Un fin liseré doré entoure le tableau. L’or de la miséricorde divine ! Les membres des religions monothéistes le comprennent très bien, tant la miséricorde est au cœur de chacune, même si elle prend des visages différents. Pour moi, chrétien, j’y vois le visage de Jésus, le Christ, qui l’a vécue à l’extrême en restant dans l’amour jusqu’à l’abandon. D’autres parleront de bienveillance ou de compassion, sans référence à une transcendance. Cette divine miséricorde, je le crois, est là, me précède et fait toujours le premier pas. Elle m’engage aussi à compter sur elle, à ne jamais désespérer de son aide et à recommencer toujours la rencontre, surtout lorsqu’elle a été difficile. Ce qui arrive aussi parfois dans cette maison !

Le centre du tableau est vide ! Il n’appartient à personne. Personne ne peut prendre la place du centre. Si je me place au centre, je fais graviter les autres autour de moi, ce qui rend la rencontre impossible. Il faut alors que je me décentre et accepte d’être déplacé. La rencontre est une terre sacrée où je dois ôter mes chaussures, me mettre à genoux. Considérer l’autre comme supérieur à moi-même. L’accueillir comme un don, qui a été créé pour moi, comme j’essaye d’être un don pour lui, en partageant ce qui me fait vivre.

Ce vide au cœur du tableau m’invite aussi à faire le vide de préjugés en moi pour rencontrer l’autre et grandir dans la rencontre : « Quand tu juges, tu cesses de grandir », disait avec justesse Gilbert Cesbron. Et cette possibilité de juger l’autre reste toujours actuelle, tant la critique nous est quasi-congénitale. Le défi est de passer de la confrontation à la conversation. La logique de la première est : « J’ai raison, tu as tort ». Mais la seconde dit : « Tu as tes raisons, et j’ai mes torts ». Et cela change toute l’atmosphère.

La voie et le vide.

Croix LoppianoDans une des salles de la Maison de l’Arzillier se trouve un lieu de méditation.
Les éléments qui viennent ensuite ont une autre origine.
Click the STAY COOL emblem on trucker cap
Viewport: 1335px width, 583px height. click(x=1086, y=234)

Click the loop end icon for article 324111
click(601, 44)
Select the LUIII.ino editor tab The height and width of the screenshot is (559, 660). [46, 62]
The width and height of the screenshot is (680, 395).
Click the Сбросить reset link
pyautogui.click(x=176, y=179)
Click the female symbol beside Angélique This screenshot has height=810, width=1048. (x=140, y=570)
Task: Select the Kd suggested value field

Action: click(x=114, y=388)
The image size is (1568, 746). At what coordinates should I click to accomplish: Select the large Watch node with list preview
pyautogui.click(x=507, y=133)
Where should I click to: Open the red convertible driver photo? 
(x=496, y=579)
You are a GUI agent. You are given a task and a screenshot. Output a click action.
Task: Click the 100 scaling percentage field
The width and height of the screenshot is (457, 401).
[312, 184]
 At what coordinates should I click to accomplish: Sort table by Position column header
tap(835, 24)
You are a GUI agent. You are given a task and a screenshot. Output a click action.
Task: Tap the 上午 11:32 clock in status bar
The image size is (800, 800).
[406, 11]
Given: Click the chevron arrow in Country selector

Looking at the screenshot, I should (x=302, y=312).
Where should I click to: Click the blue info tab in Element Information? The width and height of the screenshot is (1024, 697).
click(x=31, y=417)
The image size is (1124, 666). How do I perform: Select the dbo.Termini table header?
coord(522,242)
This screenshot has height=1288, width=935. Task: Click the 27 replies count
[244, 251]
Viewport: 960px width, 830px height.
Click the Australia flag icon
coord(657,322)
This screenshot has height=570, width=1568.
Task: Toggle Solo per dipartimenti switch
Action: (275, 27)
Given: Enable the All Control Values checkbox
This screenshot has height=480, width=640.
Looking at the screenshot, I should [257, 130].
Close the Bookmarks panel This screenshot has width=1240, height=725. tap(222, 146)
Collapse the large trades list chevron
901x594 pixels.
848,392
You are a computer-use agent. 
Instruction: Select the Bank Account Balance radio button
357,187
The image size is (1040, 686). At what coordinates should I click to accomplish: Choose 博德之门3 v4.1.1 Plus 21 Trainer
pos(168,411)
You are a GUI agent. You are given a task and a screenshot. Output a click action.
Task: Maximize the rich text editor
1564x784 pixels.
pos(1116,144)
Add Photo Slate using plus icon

Aucun symbole religieux n’attire le regard. Seule une peinture abstraite : un simple trait doré au milieu d’un fond rouge, œuvre aussi de Madeline Diener. Un symbole de la voie que cherche chaque religion pour rejoindre l’Ultime. Chaque jeudi, un temps de silence réunit dans ce lieu des personnes de divers horizons spirituels. Mais dans les armoires se trouvent des objets spécifiques à chaque religion. Quand j’y prie avec des chrétiens, j’aime poser sur la petite table une croix, dont la forme est obtenue par un vide taillé dans le bois. J’explique alors quel sens prend pour moi ce vide présent aucentre du tableau dont j’ai parlé, à la lumière de ma foi chrétienne.

Ce vide me rappelle celui que Jésus a dû traverser en éprouvant l’abandon par Dieu. « Mon Dieu, mon Dieu, pourquoi m’as-tu abandonné ? », s’est-il écrié sur la croix. Lui qui n’a cessé de rester dans une attitude d’ouverture envers Dieu et chaque prochain, il éprouve ici la plus terrible déréliction. Mais c’était pour remplir tout vide par la lumière de son amour et surmonter toute division. Sa résurrection le manifeste, nous disent les évangiles.

Or, c’est dans ce vide vécu par Jésus qui était toujours rempli de Dieu, que je trouve le secret pour rencontrer les autres, qu’ils soient membres d’autres religions, ou chrétiens appartenant à une autre Eglise que la mienne. Mon secret, je vous le livre donc : une prière intérieure constante au Ressuscité, afin qu’il creuse en moi ce vide d’amour qui permet d’accueillir l’autre, de l’écouter vraiment, afin de construire avec lui des « ponts de convivialité ».